SHORT TASK:
Please show each line of the records below that contains the word "right".

RECORD EXCERPTS:
....

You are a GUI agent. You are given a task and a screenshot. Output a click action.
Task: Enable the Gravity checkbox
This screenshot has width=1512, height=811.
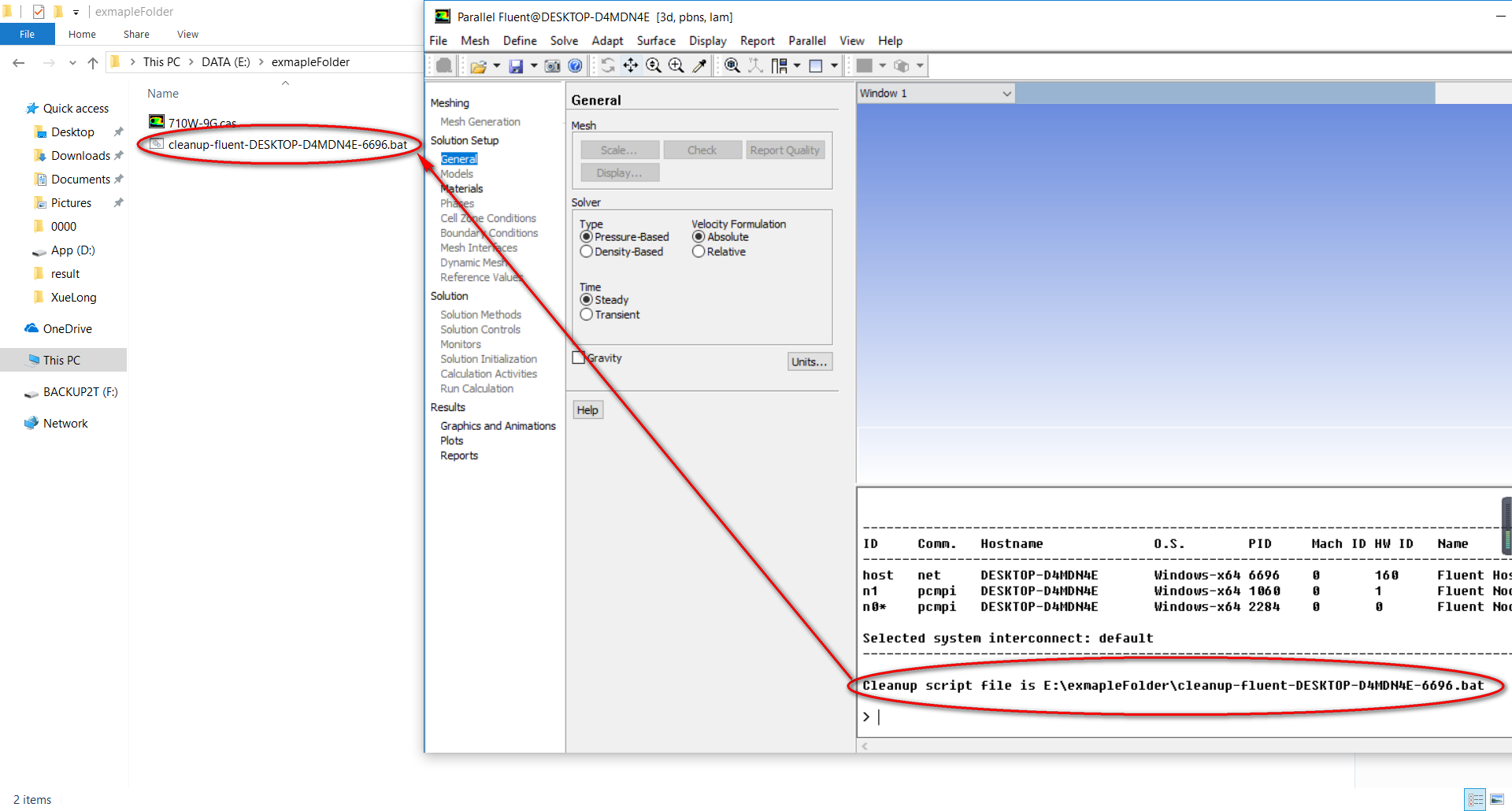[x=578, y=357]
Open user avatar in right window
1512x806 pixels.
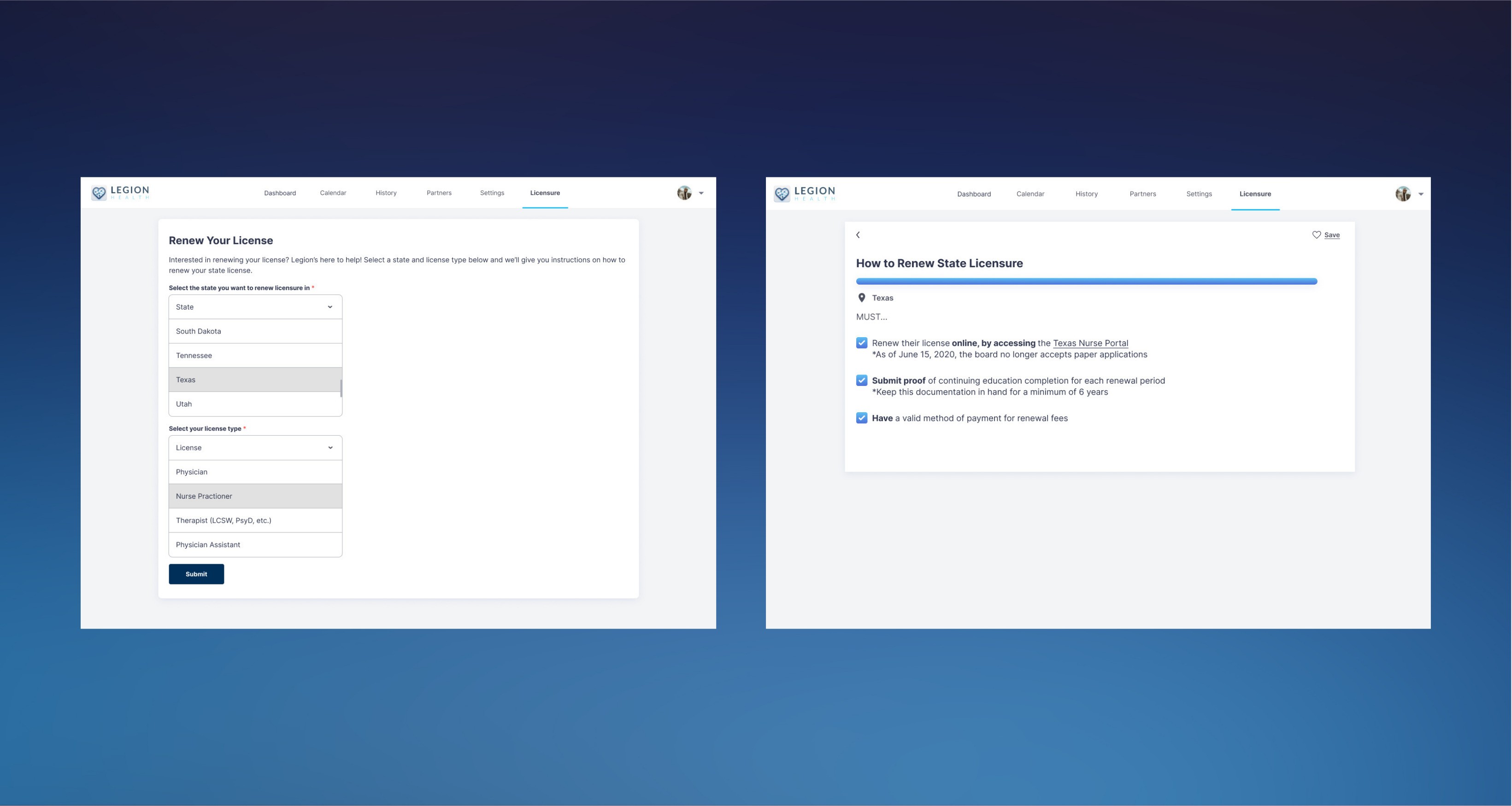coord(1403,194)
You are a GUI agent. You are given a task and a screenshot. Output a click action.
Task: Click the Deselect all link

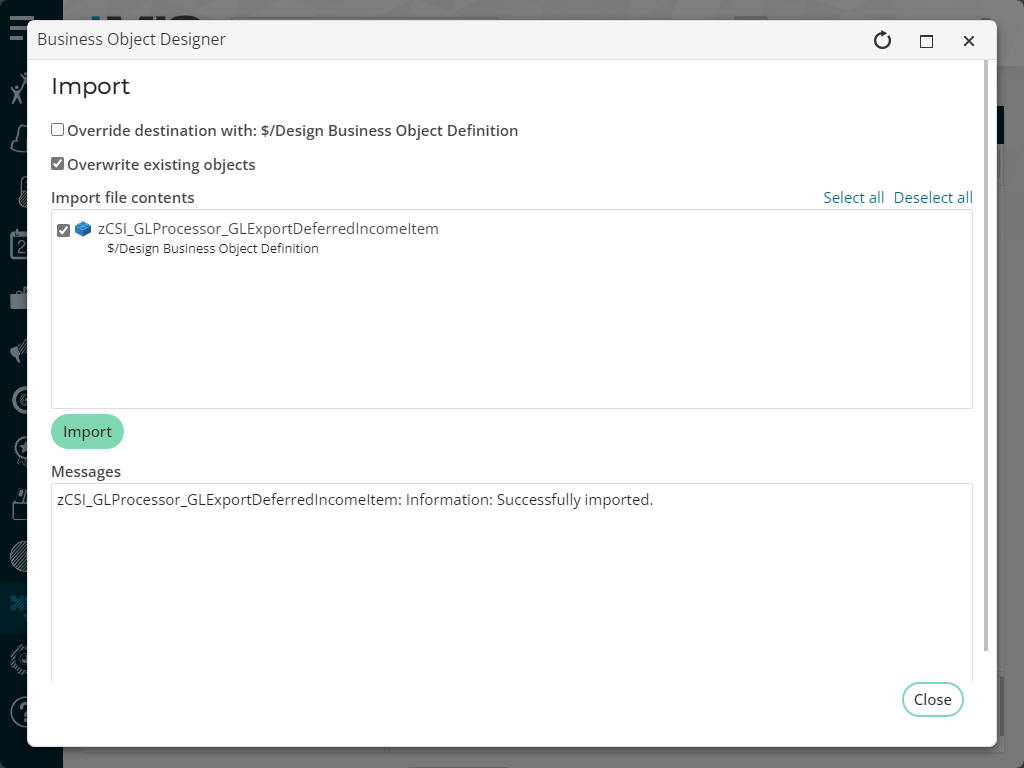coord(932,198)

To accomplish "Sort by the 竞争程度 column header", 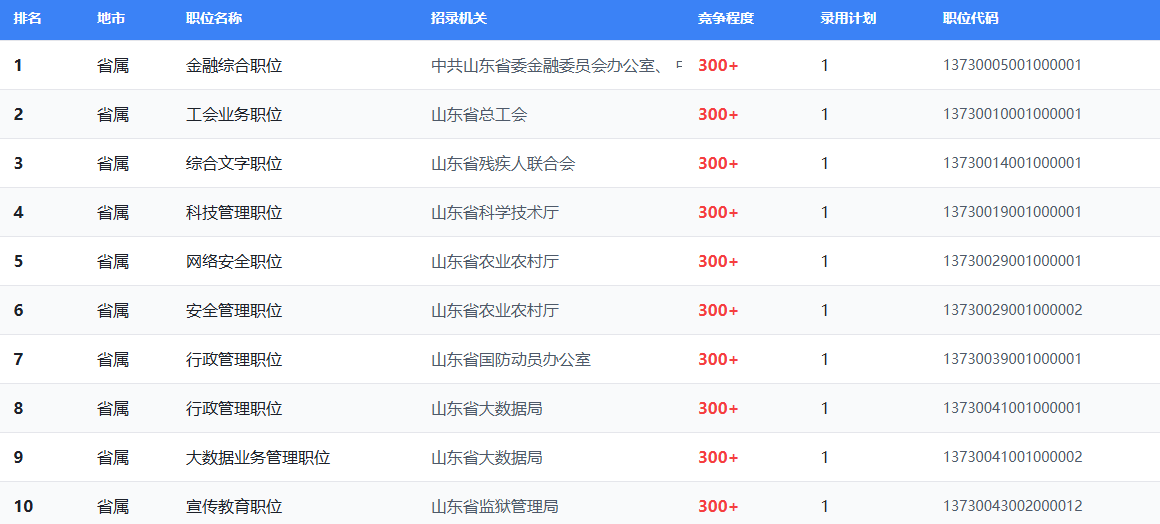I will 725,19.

....

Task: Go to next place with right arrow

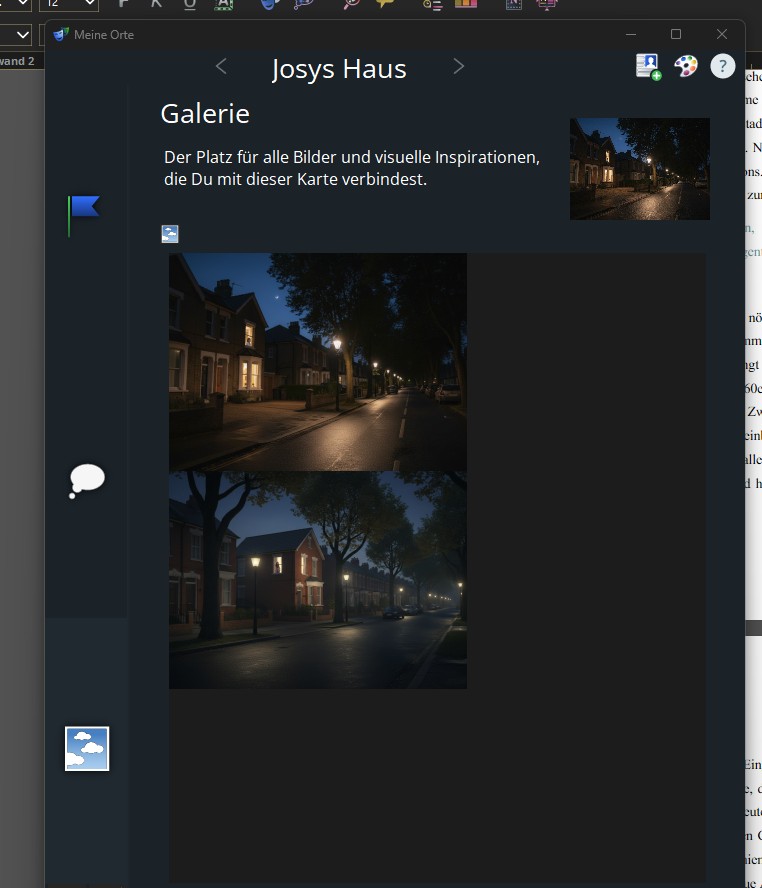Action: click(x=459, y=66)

....

SOLUTION FOR THIS TASK:
Open user avatar in right window
Task: Go to next place with right arrow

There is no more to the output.